Cortical mechanisms underlying low-level motion processing in the visual system of human and non-human primates

This thesis is about the cortical mechanisms underlying low-level motion processing in the retino-geniculo-cortical pathway of the primate visual system. The findings in this thesis provide new insights into the mechanisms underlying local motion detection and its integration into a global motion percept.

Full text
Full text

Detection of local motion requires correlation in time and space. To study the spatiotemporal characteristics of normal (phi) motion, we have developed a new stimulus paradigm. The stimulus consists of a random dot pattern in which each dot was presented in two frames only, separated by a specified interval. On each frame, half of the dots were refreshed and the other half was a displaced reincarnation of the pattern generated one or more frames earlier. By flipping the contrast of the displaced dots, we could also study the spatio-temporal characteristics of reverse-phi motion . We also developed a no-phi stimulus. In this stimulus the contrast of the displaced dots was set to the background luminance.

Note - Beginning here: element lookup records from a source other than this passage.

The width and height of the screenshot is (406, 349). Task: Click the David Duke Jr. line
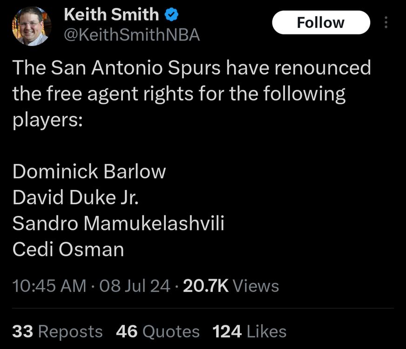pos(75,198)

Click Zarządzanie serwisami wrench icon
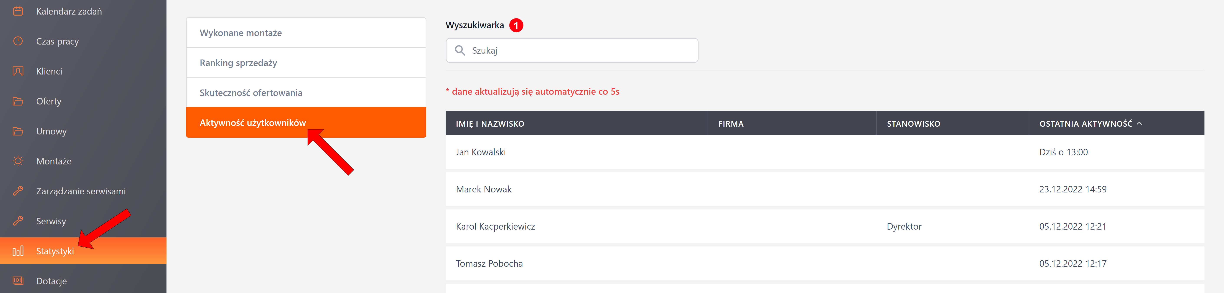pyautogui.click(x=18, y=191)
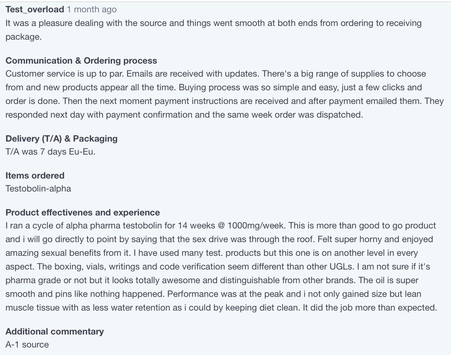This screenshot has width=451, height=355.
Task: Click the 'Items ordered' heading
Action: (35, 175)
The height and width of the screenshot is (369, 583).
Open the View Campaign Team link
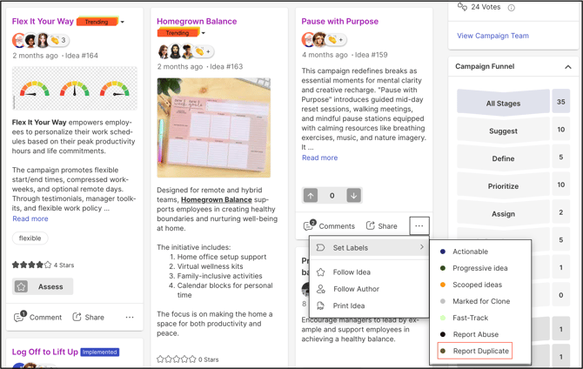[x=493, y=36]
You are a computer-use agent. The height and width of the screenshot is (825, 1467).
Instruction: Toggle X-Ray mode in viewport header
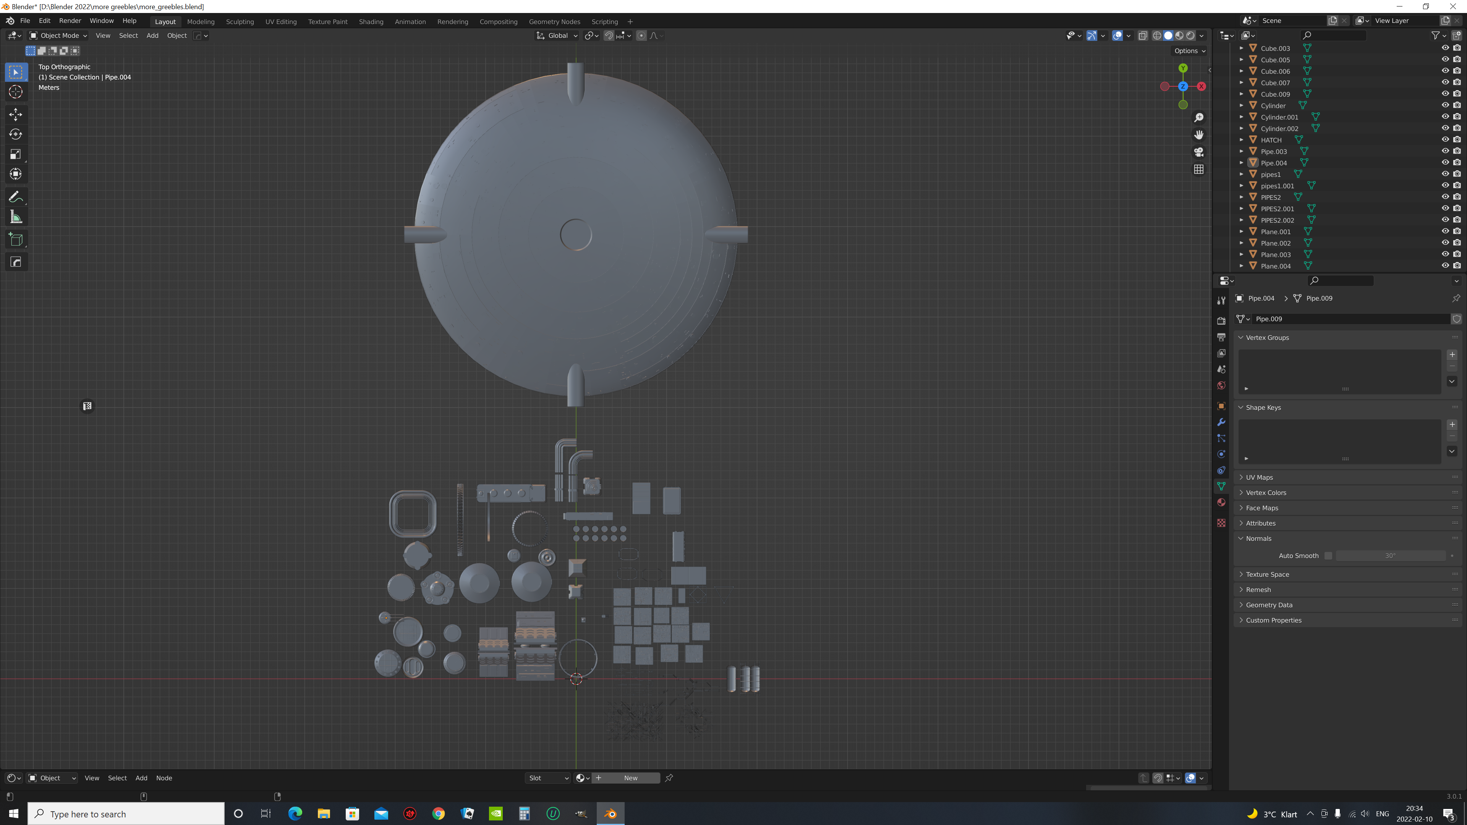tap(1143, 35)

A remarkable finding was that the spatiotemporal properties of phi and reverse phi motion are very similar. With the no-phi stimulus, we demonstrated that the lack of motion information is insufficient to trigger a reverse-phi percept and explain its spatio-temporal sensitivity. This strongly suggests that efficient detection of correlation across ON and OFF channels occurs.

This postulation naturally led to the question how these signals from the ON and OFF channels are combined. Mo and Koch (2003) suggested that correlations between opposite contrast polarities lead to activation of motion detectors sensitive to motion in the opposite direction. However, an alternative explanation is possible, namely that correlations with opposite contrast polarities lead to a reduced activity of motion detectors sensitive to movement in one direction than the physical movement. We show that our alternative hypothesis gives a better explanation. The proof is based on experiments showing that reverse-phi percepts in many respects behave like motion after-effects , and not, as suggested by Mo and Koch (2003), as normal movement. Correlations between equal contrast polarities increase the activity and are used as `positive' evidence that a movement component. Correlations between opposite polarities decrease the activity and provide 'negative' evidence that a movement component is absent. Such a mechanism is advantageous for the visual system, because the weighing of positive and negative evidence of movement at the lowest level components of the motion signal to noise ratio increases and thus leads to a more efficient system for motion detection.

The findings of this thesis are incorporated into a model and discussed in a broader context. The thesis ends with concluding remarks and suggestions for further research and some preliminary results that support our conclusions.